• Document excerpt
· · ·

Facing Oscar Charleston
In a summer of constant rainy Sundays at the Doherty Oval in 1927, the Silk Sox needed a big gate. They hoped they would get it by playing the Harrisburg Giants – led by, as newspapers called him, “the colored Babe Ruth,” the supremely talented Oscar Charleston.
In 1953, the Silk Sox’s Bennie Borgmann, then a major league scout, said, “… the greatest ball player I’ve ever seen was Oscar Charleston. When I say this, I’m not overlooking Ruth, Cobb, Gehrig, and all of them.”
At 5’9”, 185 lbs., Oscar McKinley Charleston was a non-drinking, no-nonsense individual and a true leader – one who never backed down from a fight. A defensive whiz in centerfield, Charleston played shallow as his speed allowed him to go back and catch balls hit over his head. Negro League icon and Hall of Famer Buck O’Neil told the Philadelphia Daily News in 1996: “(Charleston) was simply the best ballplayer I ever saw. The closest thing to Oscar Charleston, later on, was Willie Mays.”
Pitcher Satchel Paige went further, calling Charleston the best outfielder ever and said there was “no comparison” between him and Mays. “He played back of second base,” Paige told the New York Daily News in 1971, “and you couldn’t hit one over his head. I know it sounds drunk, but he could outrun the ball. He could.”
Appearing at the Doherty Oval at age 30, Charleston was in his prime.
His teammates included Walter Cannady, Fats Jenkins, Rap Dixon, Heavy Johnson and John Beckwith – making Harrisburg one of the best offensive squads the Silk Sox ever faced. “The Greatest Negro Team in U.S.,” the Passaic Daily News wrote. “Charleston hit 62 homers in 195 games last year.”

· · ·

• Dataset excerpt
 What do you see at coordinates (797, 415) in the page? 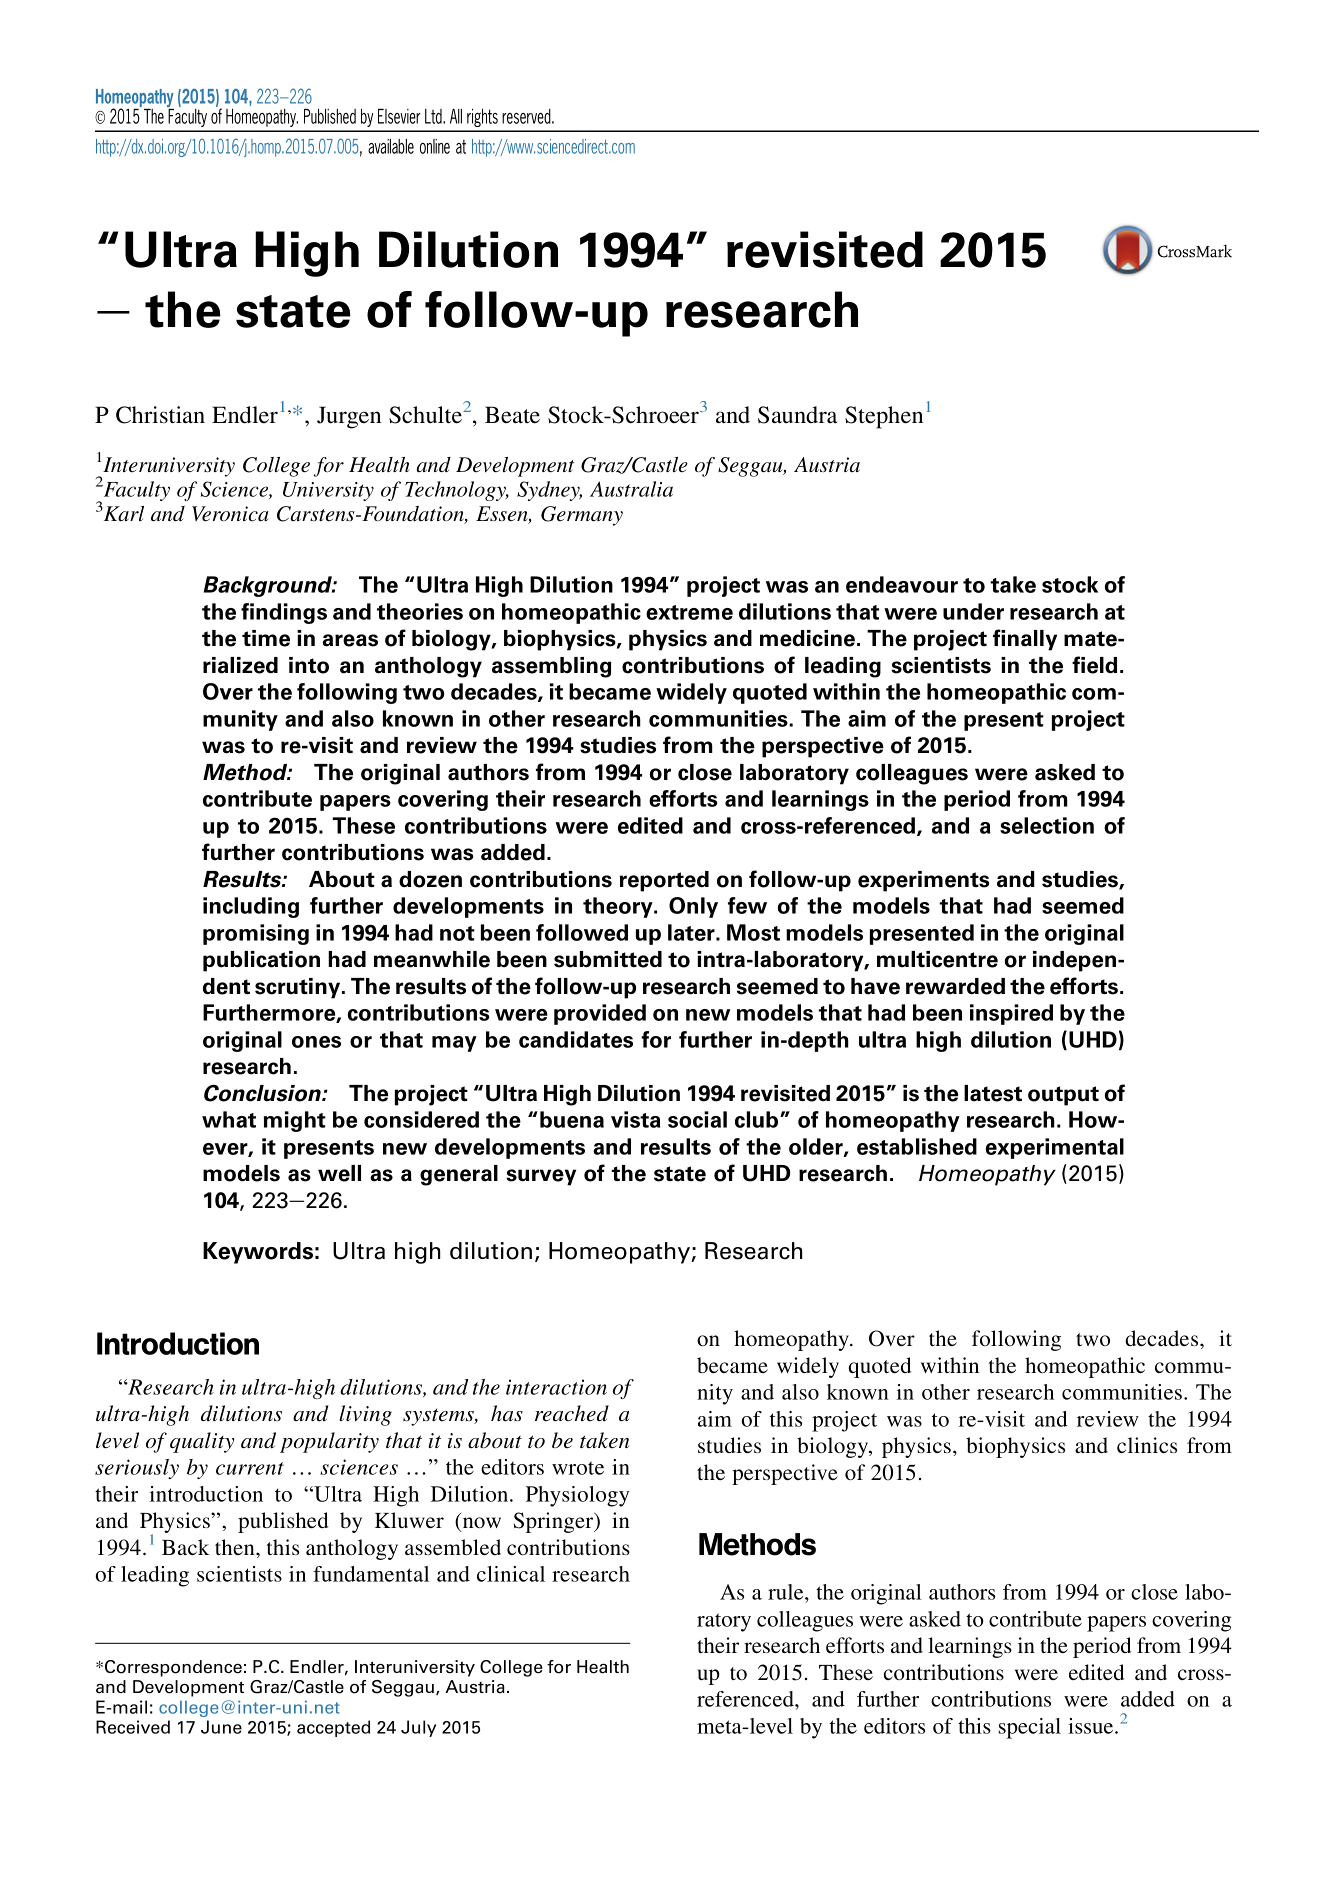
I see `Saundra` at bounding box center [797, 415].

· · ·

• Tasks to carry out
[1] Retype the Oscar Charleston passage word for word, starting at "Facing Oscar Charleston" and ending at "talented Oscar Charleston.".
[2] Answer these questions using the Oscar Charleston passage:
(a) In what year did Bennie Borgmann call Charleston the greatest ball player he had ever seen?
(b) How old was Charleston when he appeared at the Doherty Oval?
(c) Which newspaper did Buck O'Neil speak to in 1996?
[3] Extend the Oscar Charleston passage, beginning immediately after its final sentence.
The data can be set aside; none of it is required.

• Answers in order
[1]
Facing Oscar Charleston
In a summer of constant rainy Sundays at the Doherty Oval in 1927, the Silk Sox needed a big gate. They hoped they would get it by playing the Harrisburg Giants – led by, as newspapers called him, “the colored Babe Ruth,” the supremely talented Oscar Charleston.

[2]
(a) 1953
(b) 30
(c) The Philadelphia Daily News

[3]
The Paterson Evening News added: “(Charleston) has more home runs to his credit than Babe Ruth and Lou Gehrig, and that is saying something for the Yankee twins certainly are the best white home run sluggers in the business and any man who is going to be better than them certainly must be able to smack the old apple.”
The game was a battle of pitching aces with the Silk Sox’s “Big” Bill Durbin hurling for the home team and Harrisburg starting Darltie Cooper, who would go 16-7 against Eastern Colored League competition that season.
Harrisburg struck first. In the first inning, Jenkins walked and José Pérez singled. After Cannady popped up, Charleston hit to Borgmann at shortstop who threw home attempting to get Jenkins. Borgmann’s throw struck Fats’ hand and the ball bounded away, allowing two runs to score. Charleston raced home with the Giants’ third run on a single.
The Silk Sox answered in the second on a two-run single by Charlie “Blackie” Lajeskie.
In the third inning, the fleet Charleston walked. He then stole and second and third. Johnson walked. Beckwith singled, scoring Charleston. Rap Dixon followed with a long home run, giving Harrisburg a 7-2 lead. In the Passaic Daily News, Sam Ingram wrote, “… it looked like the locals were in for a bad beating.”
But in the fourth, the Silk Sox’s George Braun hit a two-run homer, making the score, 7-4. After Harrisburg scored an unearned run on an error in the seventh, Frank Talcott relieved Durbin and was masterful, striking out three and allowing one hit in the final two innings. The Brooklyn Citizen wrote: “He showed wonderful form against the Giants best hitters.”
Silk Sox Comeback
With the score 8-4 in the eighth, Ingram wrote, “…the Sox heavy artillery went into action and before the smoke had cleared away they had sent five runs over the plate…”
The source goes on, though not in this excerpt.